QUESTIONS TO ANSWER:
1. In the excerpt below about a Pennsylvania House bill on abortion, when is the Pennsylvania primary?
2. Carry on the news excerpt below about the Pennsylvania abortion bill from its final sentence.

EXCERPT PROVIDED:

    “If the motion to postpone the vote had passed, we would be voting on it in the middle of June,” Representative Tim Hennessey of the 26 District (Glenmoore, Pottstown) said, “which is in the middle of budget season.”

    Hennessey said that he didn’t believe the motion was a political play to have the budget overshadow the bill, given the failure of the legislature and Governor Wolf to agree on a budget for 2016.

    “People had said that they wanted time to understand the bill better,” he said. “Do I really think that they would have understood what was in the bill better? Not really, people usually make up their minds quickly on issues like this.”

    Boyce, however, said that this was political maneuvering on the part of Governor Wolf.

    “I think it was their movement,” he said. “Because as a result, in the last several weeks, many of the people running for the Democratic nomination [in local elections] have added to their repertoire that they are supported by Planned Parenthood, they are pro-choice.”

    The Pennsylvania primary is Tuesday, April 26, where elections will be held for the party nominations of Attorney General, Auditor General, and State Treasurer, along with primaries for the President.

    “I think the organizations, including our Governor, wanted to move that decision so that these candidates wouldn’t be in contrast if the bill had gone and passed,” Boyce said. “The argument would be ‘I’m for Planned Parenthood’ even though the state said that this aspect of Planned Parenthood is wrong.”

    There are over 97 sponsors in the House, including Hennessey. He said that that does not mean the bill is sure to pass however.

    “More cosponsors means there’s a greater chance of the bill passing,” he said, “but it doesn’t make it certain.”

    Boyce disagreed with Hennessey and said the bill will pass the House. He, however, does not know about if it will pass the Senate.

    Planned Parenthood has begun to lobby representatives against the bill.

    “We are organizing supporters to call their legislators and urge them to vote against the bill,” the spokesperson wrote. “We are also collecting and sharing stories of people who have had the kinds of abortions that would be banned under this extreme legislation, to show the very real effects such a law would have.”

    One such representative who has voiced opposition to the bill is Representative Greg Vitali of Havertown.

PROVIDED RECORDS:

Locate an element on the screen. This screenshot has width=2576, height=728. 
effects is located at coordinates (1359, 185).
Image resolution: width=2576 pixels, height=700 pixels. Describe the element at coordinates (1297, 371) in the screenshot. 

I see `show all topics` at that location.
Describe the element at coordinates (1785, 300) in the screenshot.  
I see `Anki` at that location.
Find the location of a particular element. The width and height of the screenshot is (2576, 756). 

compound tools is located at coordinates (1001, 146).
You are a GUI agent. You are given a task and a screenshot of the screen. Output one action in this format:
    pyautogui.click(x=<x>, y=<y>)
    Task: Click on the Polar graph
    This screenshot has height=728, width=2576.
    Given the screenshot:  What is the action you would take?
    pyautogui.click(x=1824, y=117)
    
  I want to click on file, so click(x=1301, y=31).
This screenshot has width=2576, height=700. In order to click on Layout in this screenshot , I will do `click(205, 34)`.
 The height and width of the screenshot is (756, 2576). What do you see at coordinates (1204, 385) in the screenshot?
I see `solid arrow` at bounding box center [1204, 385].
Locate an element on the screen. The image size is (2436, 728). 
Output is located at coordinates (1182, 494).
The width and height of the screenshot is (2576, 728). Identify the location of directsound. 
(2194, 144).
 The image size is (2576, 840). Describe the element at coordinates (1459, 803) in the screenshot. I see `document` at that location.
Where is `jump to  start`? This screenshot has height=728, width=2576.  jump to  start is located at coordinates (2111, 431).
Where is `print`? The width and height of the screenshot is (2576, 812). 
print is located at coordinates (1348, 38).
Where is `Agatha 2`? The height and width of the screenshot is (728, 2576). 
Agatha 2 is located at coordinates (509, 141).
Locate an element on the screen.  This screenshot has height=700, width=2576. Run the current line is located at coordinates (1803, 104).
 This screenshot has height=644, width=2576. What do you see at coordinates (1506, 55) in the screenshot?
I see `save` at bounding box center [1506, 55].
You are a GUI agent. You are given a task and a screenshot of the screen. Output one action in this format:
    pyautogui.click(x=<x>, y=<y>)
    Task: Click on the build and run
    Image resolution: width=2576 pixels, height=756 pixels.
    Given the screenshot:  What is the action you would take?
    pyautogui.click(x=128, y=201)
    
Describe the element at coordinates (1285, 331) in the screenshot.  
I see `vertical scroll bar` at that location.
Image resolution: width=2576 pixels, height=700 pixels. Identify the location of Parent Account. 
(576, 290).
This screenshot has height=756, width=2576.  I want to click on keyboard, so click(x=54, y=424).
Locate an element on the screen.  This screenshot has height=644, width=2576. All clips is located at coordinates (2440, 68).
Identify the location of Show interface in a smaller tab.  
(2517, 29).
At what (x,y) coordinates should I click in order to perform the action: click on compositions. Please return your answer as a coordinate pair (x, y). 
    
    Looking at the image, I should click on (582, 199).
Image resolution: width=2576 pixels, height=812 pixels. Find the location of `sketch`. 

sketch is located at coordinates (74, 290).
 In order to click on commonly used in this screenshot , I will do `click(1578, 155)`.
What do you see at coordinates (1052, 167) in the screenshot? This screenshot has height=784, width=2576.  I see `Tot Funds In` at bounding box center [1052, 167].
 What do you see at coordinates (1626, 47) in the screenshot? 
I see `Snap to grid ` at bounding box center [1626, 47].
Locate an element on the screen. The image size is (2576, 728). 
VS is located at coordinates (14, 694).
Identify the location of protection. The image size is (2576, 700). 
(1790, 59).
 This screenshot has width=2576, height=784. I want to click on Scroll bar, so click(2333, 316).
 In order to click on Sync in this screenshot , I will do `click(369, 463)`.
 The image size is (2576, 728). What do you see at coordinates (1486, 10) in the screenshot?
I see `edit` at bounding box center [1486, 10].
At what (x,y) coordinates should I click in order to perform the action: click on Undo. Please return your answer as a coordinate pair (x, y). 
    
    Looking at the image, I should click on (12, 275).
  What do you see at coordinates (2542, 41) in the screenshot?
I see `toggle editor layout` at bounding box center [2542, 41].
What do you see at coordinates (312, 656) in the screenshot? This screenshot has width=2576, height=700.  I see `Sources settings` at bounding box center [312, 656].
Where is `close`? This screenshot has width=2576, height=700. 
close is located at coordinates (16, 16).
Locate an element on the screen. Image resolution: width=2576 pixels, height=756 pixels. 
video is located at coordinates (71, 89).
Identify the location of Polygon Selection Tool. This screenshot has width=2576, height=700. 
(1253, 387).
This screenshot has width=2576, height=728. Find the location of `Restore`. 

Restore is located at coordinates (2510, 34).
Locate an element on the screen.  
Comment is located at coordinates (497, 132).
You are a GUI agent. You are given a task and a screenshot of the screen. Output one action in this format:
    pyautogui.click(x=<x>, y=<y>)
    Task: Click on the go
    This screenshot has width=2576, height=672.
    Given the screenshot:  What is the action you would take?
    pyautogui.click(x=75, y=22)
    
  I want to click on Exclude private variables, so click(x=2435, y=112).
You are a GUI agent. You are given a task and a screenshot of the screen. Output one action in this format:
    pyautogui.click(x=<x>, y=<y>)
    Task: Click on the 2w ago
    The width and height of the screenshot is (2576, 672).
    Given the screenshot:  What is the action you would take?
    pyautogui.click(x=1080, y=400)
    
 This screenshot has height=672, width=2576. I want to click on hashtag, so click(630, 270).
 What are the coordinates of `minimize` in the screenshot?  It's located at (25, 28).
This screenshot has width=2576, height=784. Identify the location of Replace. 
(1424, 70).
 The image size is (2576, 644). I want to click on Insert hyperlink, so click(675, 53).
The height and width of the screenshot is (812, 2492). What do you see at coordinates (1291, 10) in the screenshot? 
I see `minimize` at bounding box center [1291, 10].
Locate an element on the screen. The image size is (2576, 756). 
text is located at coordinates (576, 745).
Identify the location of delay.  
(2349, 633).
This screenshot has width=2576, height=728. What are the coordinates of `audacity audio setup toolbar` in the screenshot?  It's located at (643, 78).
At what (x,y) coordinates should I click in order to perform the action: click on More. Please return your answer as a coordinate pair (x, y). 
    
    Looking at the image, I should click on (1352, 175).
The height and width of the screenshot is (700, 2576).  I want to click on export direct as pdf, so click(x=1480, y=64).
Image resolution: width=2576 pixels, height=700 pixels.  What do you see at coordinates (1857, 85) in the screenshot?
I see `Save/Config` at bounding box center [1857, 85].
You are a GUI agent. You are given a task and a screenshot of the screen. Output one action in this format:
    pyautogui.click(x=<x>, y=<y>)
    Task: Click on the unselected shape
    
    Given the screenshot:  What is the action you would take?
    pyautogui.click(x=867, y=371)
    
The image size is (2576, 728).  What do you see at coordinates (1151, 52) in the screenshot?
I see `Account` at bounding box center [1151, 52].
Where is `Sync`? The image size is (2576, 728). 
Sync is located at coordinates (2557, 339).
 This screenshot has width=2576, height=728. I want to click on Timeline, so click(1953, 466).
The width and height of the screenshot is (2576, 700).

RESULTS:
1. Tuesday, April 26.

2.
    “I fully support a woman’s right to reproductive choice,” he wrote in an email to our staff. “I don’t believe the changes to the Pennsylvania Abortion Control act proposed in H. B. 1948 are needed. I will not be supporting this bill.”

    Hennessey said his reasons for sponsoring the bill were twofold.

    “I sponsored the bill because I felt it was worthy of debate on the House floor,” he said. “I also thought that if a child is capable of surviving outside the womb we shouldn’t tear it up.”

    AP Biology teacher Mrs. Anna Geider said that at 20 weeks the fetus is fully developed.

    “From what I understand, all the organs and body systems are formed,” she said. “The fetus’s job is basically to grow, and to mature those systems, particularly the lungs and the brain, and it can hear outside of the womb.”

    However, Geider said that fetuses are not viable, or can live outside the womb, at 20 weeks.

    “We cannot keep them alive that early,” she said. “They cannot maintain their body temperature, their lungs are too immature. They’re very small, and their lungs can’t really function outside the womb.”

    According to Geider, the earliest viability is 24 weeks, the current limit under Pennsylvania law with an exception “to prevent either the death of the pregnant woman or the substantial and irreversible impairment of a major bodily function of the woman,” according to the Abortion Control Act passed in 1989 and upheld by court injunction until 1994.

    Geider, who is expecting in October, has always wanted to have the baby when she found out she was pregnant.

    “I never knew what it’s like to be pregnant and not want to,” she said, “but you definitely feel movement at 15 weeks, and feeling that movement makes it a much more intimate relationship, that there’s a person that’s separate from you.